29 de março de 2024 – Sexta-feira Santa – Celebração da Paixão do Senhor

Hoje é o dia da morte. Da morte de Jesus mas também o dia em que entendemos como Deus se faz tão próximo, mas tão próximo de nós, que quer morrer como nós morremos.

A cruz! Essa é a nossa. Os cravos nas mãos e nos pés são os nossos. Na cruz está tudo o que somos: a nossa fraqueza, a nossa fragilidade, os nossos pecados, as nossas más escolhas. Na cruz encerram-se todos os mistérios do coração humano. A cruz é humana, dura, forte e difícil de transportar. Seguir Jesus implica não só seguir a cruz mas, como Ele diz, carregá-la também.

Hoje, ao olharmos a cruz, vemos nela todas estas dimensões da nossa vida: doenças, mortes de entes queridos, tragédias do mundo. Deus quer estar ao nosso lado, connosco em todas essas realidades. Por isso a cruz hoje não é um símbolo. É uma verdade e uma realidade bem concreta. Se Deus, em Jesus, quis assumir toda essa realidade humana, vemo-lo como o Homem. Ecce Homo, disse Pilatos. Aqui está o homem não disfarçado com nada que oculte o seu sofrimento. Jesus aparece-nos feio, sujo, rasgado, ferido, ensanguentado. Esta foi a realidade do momento. Mas nessas feridas, nessa coroa, nesses cravos espetados violentamente nas suas mãos e pés está todo o Amor. Por isso a cruz torna-se o sinal do amor pleno. Ele quis aceitar e passar por ela. Duas traves que indicam todo o caminho: o caminho de toda a terra, a largueza de todo o mundo e a elevação da terra ao céu. Pela cruz estamos lançados ao mundo todo e do mundo ao céu, a Deus.

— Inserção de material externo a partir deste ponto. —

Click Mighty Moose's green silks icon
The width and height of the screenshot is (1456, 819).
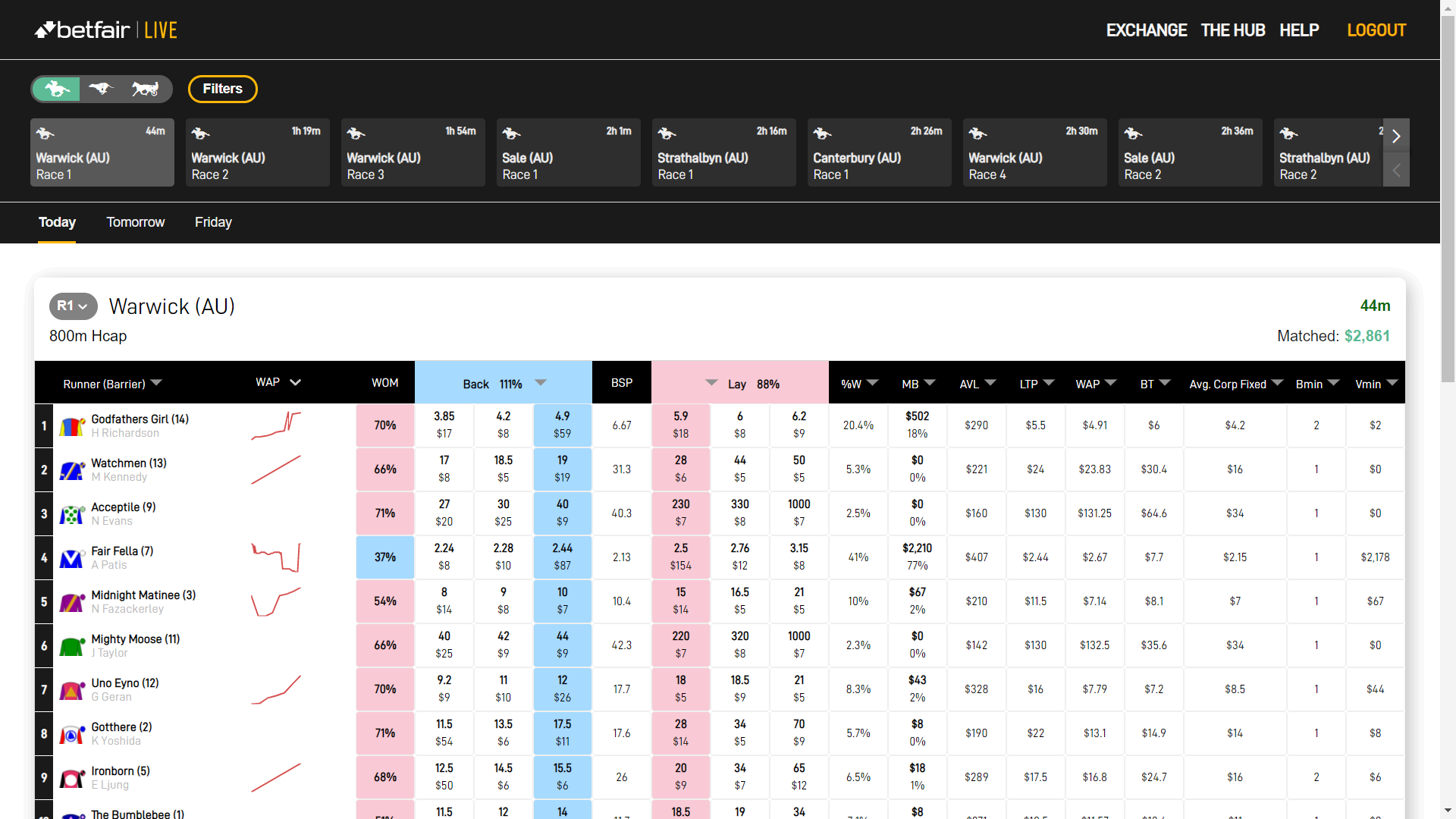tap(71, 645)
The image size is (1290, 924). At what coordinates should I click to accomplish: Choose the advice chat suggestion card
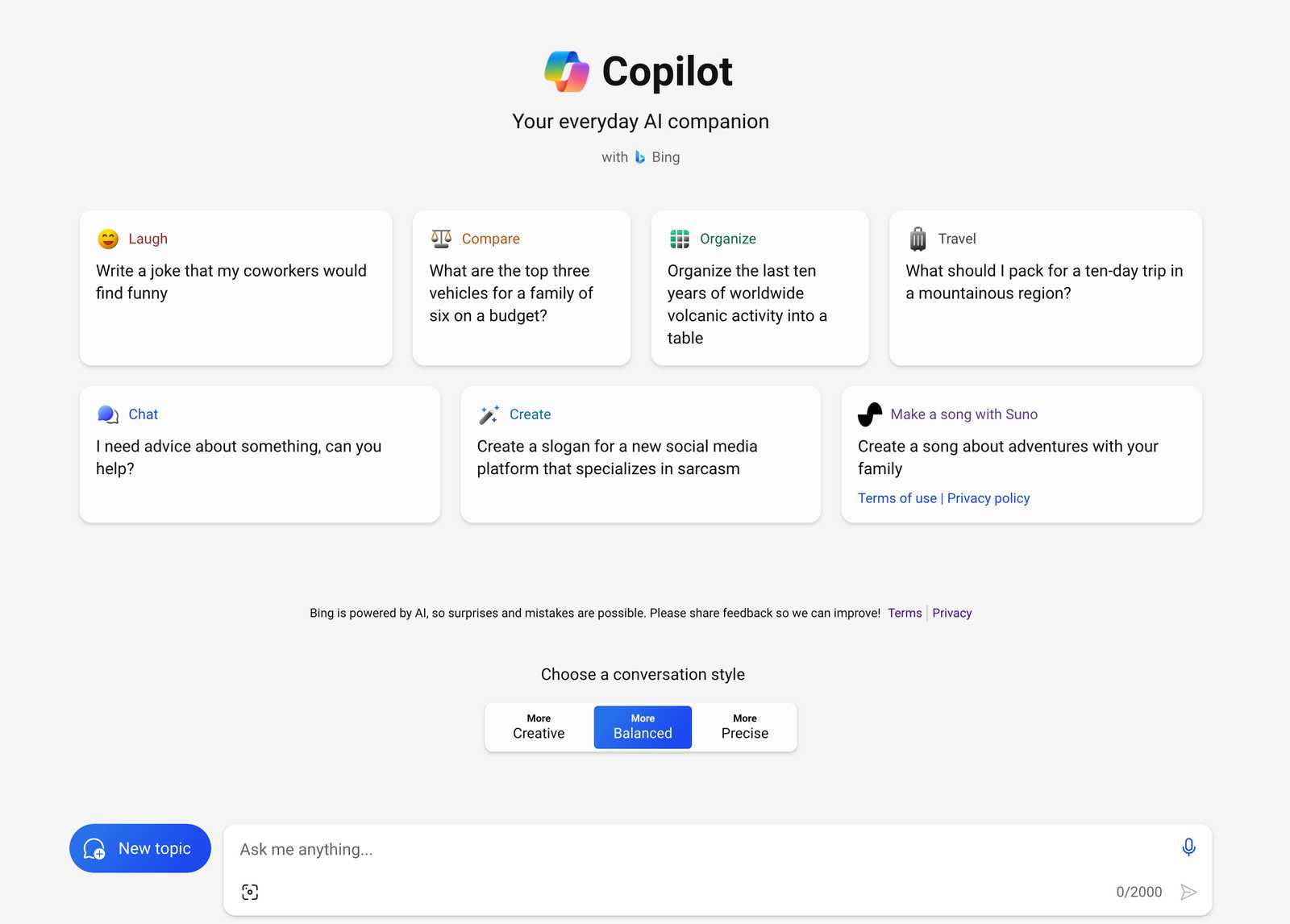coord(260,456)
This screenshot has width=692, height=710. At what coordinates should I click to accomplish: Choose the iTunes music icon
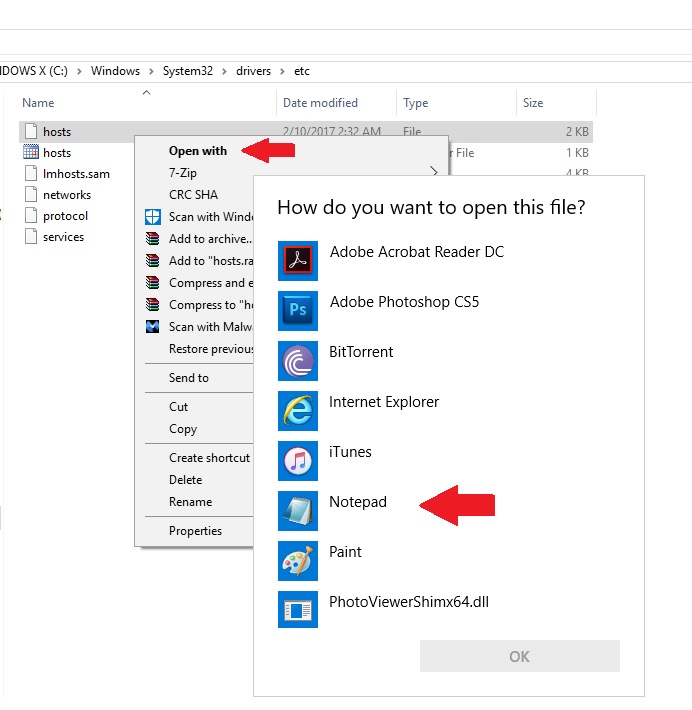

Silêncio diante da cruz. O adorno disfarça. O silêncio leva à contemplação, à adoração. Adorar a cruz é adorar com gestos tão simples e nossos esse profundo mistério da plenitude da entrega por amor.

Não há realidade mais forte. Quando passamos por ela. Quando descemos da cruz alguém nosso, amigo familiar, conhecido. Quando enxugamos as lágrimas a outro, quando compreendemos as feridas no coração dos outros. Quando vivemos tudo isso com verdade. Mas também quando nos vemos ali. Hoje a cruz é um reflexo do que somos. E foi Deus que nos quis mostrar como somos.

Estamos diante do amor total que se entrega no pão e no vinho do altar. Hoje a cruz é o supremo altar, o trono do Deus-Amor. O lugar onde se revela a ânsia de Deus por nós.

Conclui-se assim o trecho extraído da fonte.